As Christianity came in witchcraft had to be concealed. Under the Saxons it continued in out-of-the-way communities, or was driven to Wales, Cornwall and Brittany. Many of the cult members, together with remnants of the earlier inhabitants, would live in places to which the conquering race did not go. After a few generations of scanty food a naturally small race, probably intermarrying with Picts and pygmy tribes, would become even smaller in comparison with the big well-fed Saxons, so they became the 'Little People', the Pixies - a word surely derived from Picts. This wild race - hunters who had to practise concealment, known to practise some sort of magic rites, using poisoned arrows - would naturally become rather hated and dreaded. A well-known verse describes the situation:

Up the rocky mountain,
Down the mossy glen,
We dare not go a-hunting
For fear of little men.

They were uncanny people, but though they disliked others trespassing on their domains, they could be good friends if you were kind to them and would help you in time of need. In the Isle of Man there is the Fairies' Bridge which no 'South-sider' ever passes without saluting the fairies. This comes from the time when the North side was a separate kingdom often at war with the South.
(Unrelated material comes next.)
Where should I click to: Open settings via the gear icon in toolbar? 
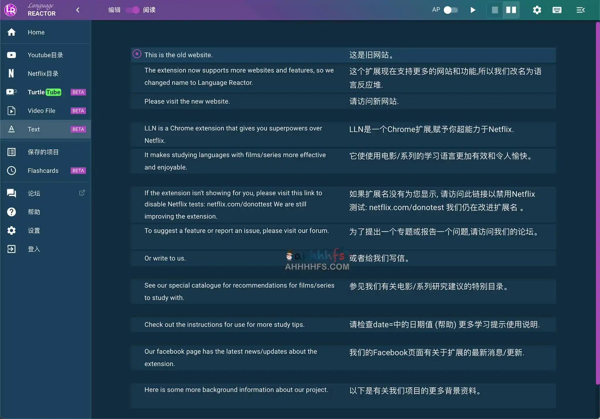click(x=537, y=10)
Once the Northerners suddenly invaded the South, driving the Southerners back; the latter were making a last desperate stand at this bridge, when suddenly clouds of long reed arrows, tipped with flints, smeared with some black substance, came at the invaders' rear. The Northerners recognised them; a scratch from them meant death. The cry was raised: 'Fly, the little men are attacking us!' and the invaders fled. This was later made into a fairy story to amuse children, or because of people's love of the marvellous; but doubtless it did happen.

In Borneo about fifty years ago I saw the terror raised by a similar flight of arrows from blowpipes. They were about the size and length of thin knitting needles. A scratch caused paralysis in about thirty seconds; death followed in a few minutes. I never ran so fast before or after; but I couldn't catch up with the others of the party.